> [YOUR GOAL]
For each line of the data below, copy it if it holds the word "Click".

> [RECORD SET]
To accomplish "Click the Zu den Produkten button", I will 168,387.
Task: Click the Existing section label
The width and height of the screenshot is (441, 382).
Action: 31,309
---
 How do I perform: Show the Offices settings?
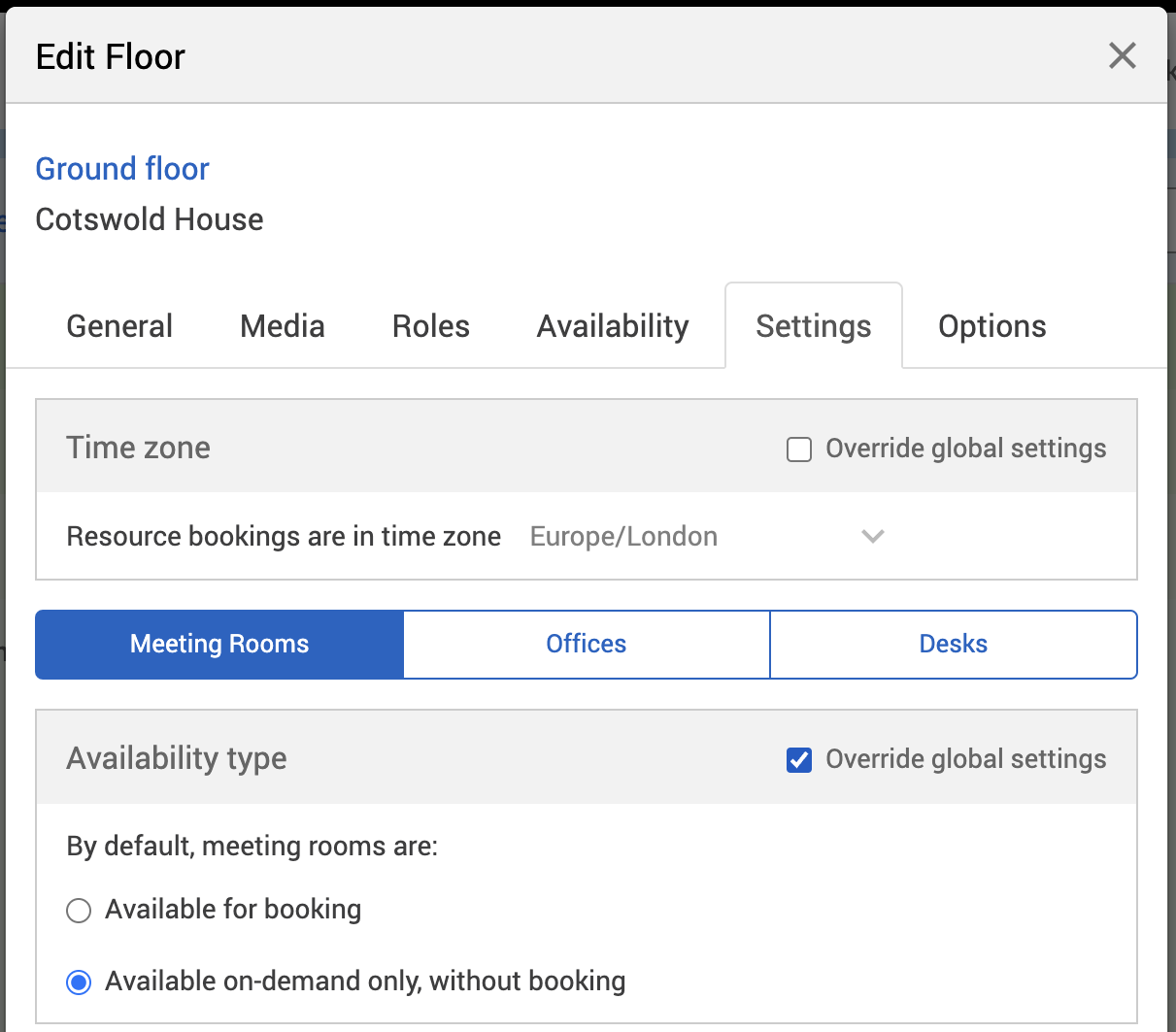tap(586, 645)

> [ANSWER TO THIS EXERCISE]
To accomplish "Click the Zu den Produkten button", I will 168,387.
Task: Click the Existing section label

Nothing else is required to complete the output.